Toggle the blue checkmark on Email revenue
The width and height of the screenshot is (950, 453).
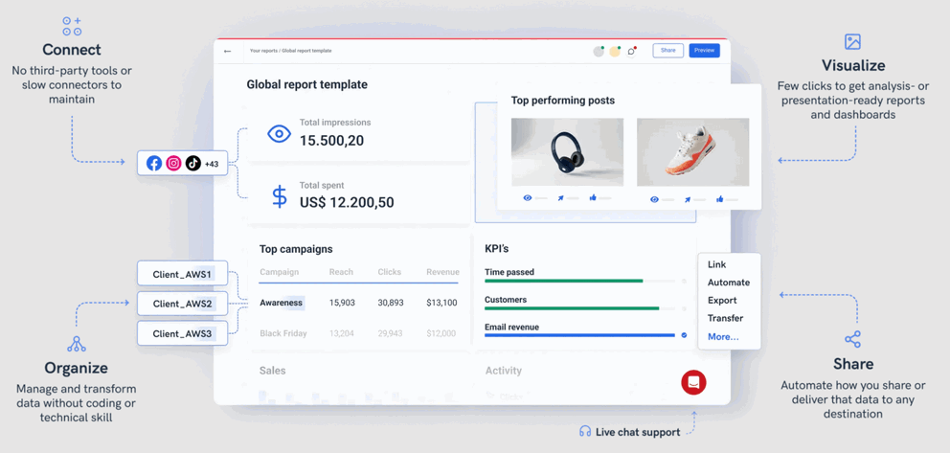[x=684, y=335]
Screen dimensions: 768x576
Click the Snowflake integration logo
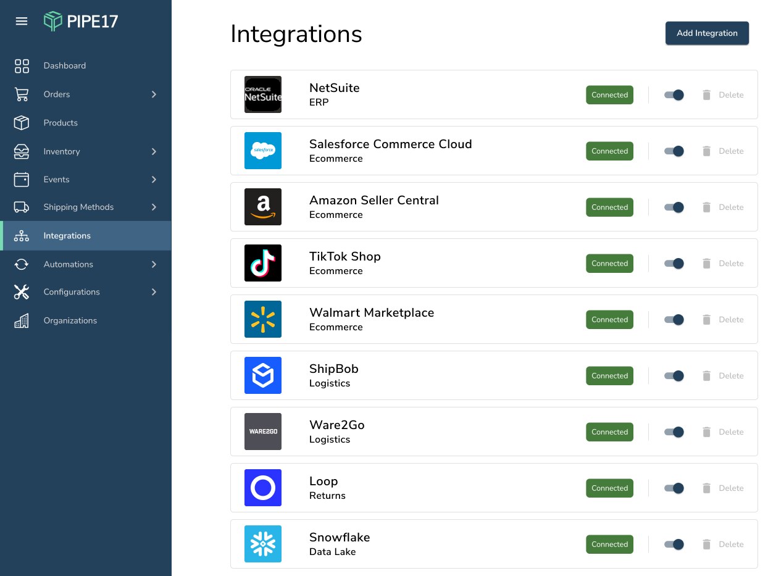tap(263, 544)
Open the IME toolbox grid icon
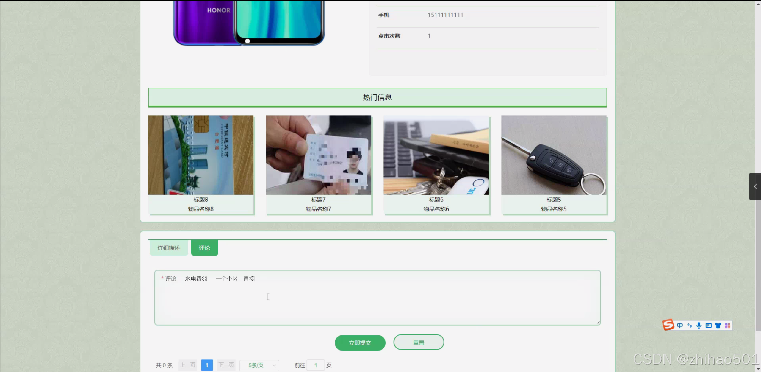 tap(727, 325)
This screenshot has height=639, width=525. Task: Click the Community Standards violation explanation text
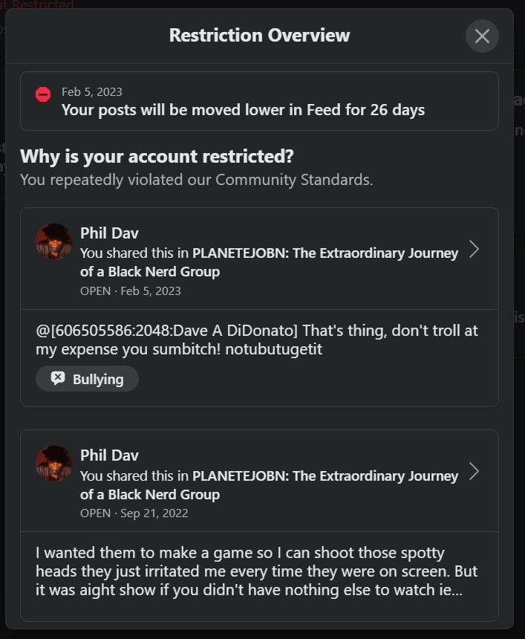point(196,179)
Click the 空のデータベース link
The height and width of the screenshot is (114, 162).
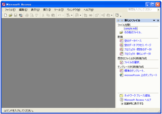tap(133, 41)
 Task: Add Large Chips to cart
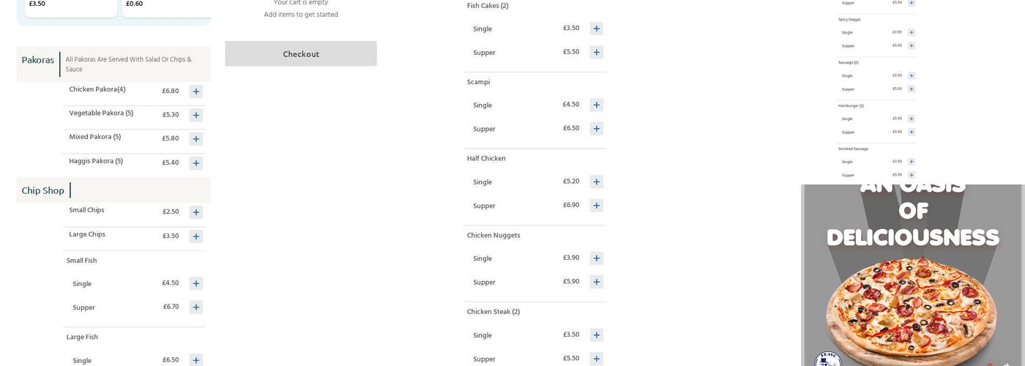(195, 236)
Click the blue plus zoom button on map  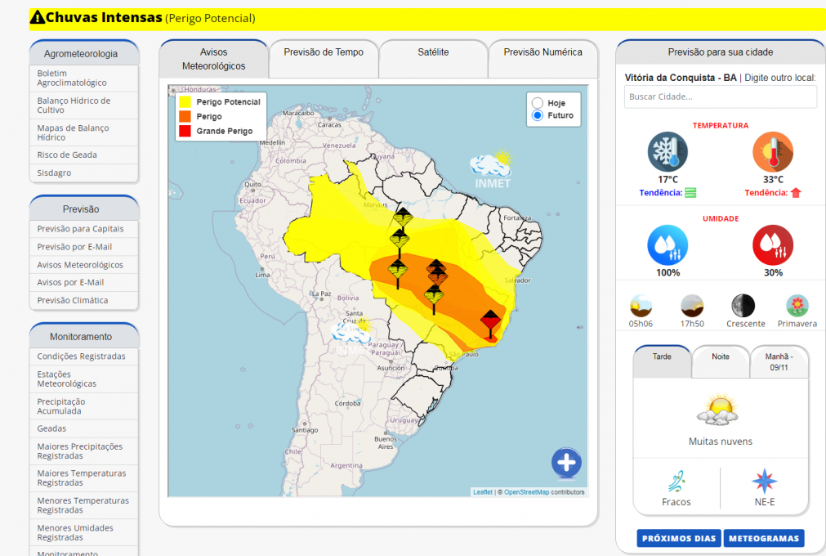pos(566,463)
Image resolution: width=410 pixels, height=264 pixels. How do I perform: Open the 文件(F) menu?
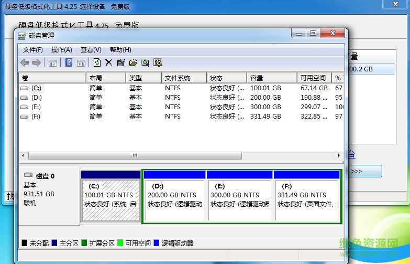(32, 50)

**What to do:** Convert the rows from the line containing "Image resolution: width=410" through the end of the rows into a JSON list of strings, one string per line, with blank lines dropped. Omit the pictures from your answer.

**Complete response:**
[
  "Image resolution: width=410 pixels, height=264 pixels. How do I perform: Open the 文件(F) menu?",
  "(32, 50)"
]